Discipline: Biological Sciences
Subcategory: Cell and Molecular Biology
Tre Landry - University of Georgia
Co-Author(s): Diana Chu, Vanessa Cota, and Luis Quintinilla, San Francisco State University
Meiosis is a type of cell division that produces four genetically dissimilar haploid cells, either sperm or oocytes. Errors in meiosis can result in aneuploidy, which is when a cell has an abnormal number of chromosomes causing birth defects. It is important to acquire an understanding of factors that have roles in regulating meiosis to develop diagnostic and treatment options. My project focuses on factors that control sperm meiosis. In sperm, microtubules aid in chromosome congression and segregation with the help of many proteins. These proteins’ roles and localization patterns are expected to be regulated by the sperm-specific PP1 phosphatases GSP-3 and GSP-4. Immunostaining revealed that these phosphatases localize to chromosomes during segregation. In their absence, defects in division were observed. Segregation defects led us to investigate two motor proteins that move chromosomes: KLP-19 and dynein. KLP-19 localizes at the mid-region of chromosomes and provides a force that pushes them towards the opposite poles. Dynein localizes at the outer face of chromosomes and provides a force that moves chromosomes along microtubules. The localization and roles described previously have been found in oocyte meiosis but not confirmed in sperm.

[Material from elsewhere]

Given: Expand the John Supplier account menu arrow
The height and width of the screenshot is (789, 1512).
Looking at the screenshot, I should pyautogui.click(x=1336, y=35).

To determine their localization in sperm, immunostaining of both motor proteins using the model organism C. elegans will be done in wildtype and gsp-3/4 mutant strains. We suspect that KLP-19 and dynein are regulated by GSP-3/4 and knockdown of gsp-3/4 will result in mislocalization of these target motor proteins and loss of their function. Through my experiment, I found that dynein localizes similarly in gsp-3/4 mutants as they do in wildtype, possibly suggesting they are not regulated by GSP-3/4. Future experiments utilizing live-imaging or co-immunoprecipitation would provide more information on whether these proteins interact or not.
Funder Acknowledgement(s): NSF RUI (1244517); NSF CAREER (0747515)
Faculty Advisor: Diana Chu, email@example.com
Role: My role in this experiment was to observe the effects of gsp-3/4 mutants on dynein. I maintained the wildtype and mutant strain for my experiments, carried out the immunostaining, and obtained images using confocal microscopy.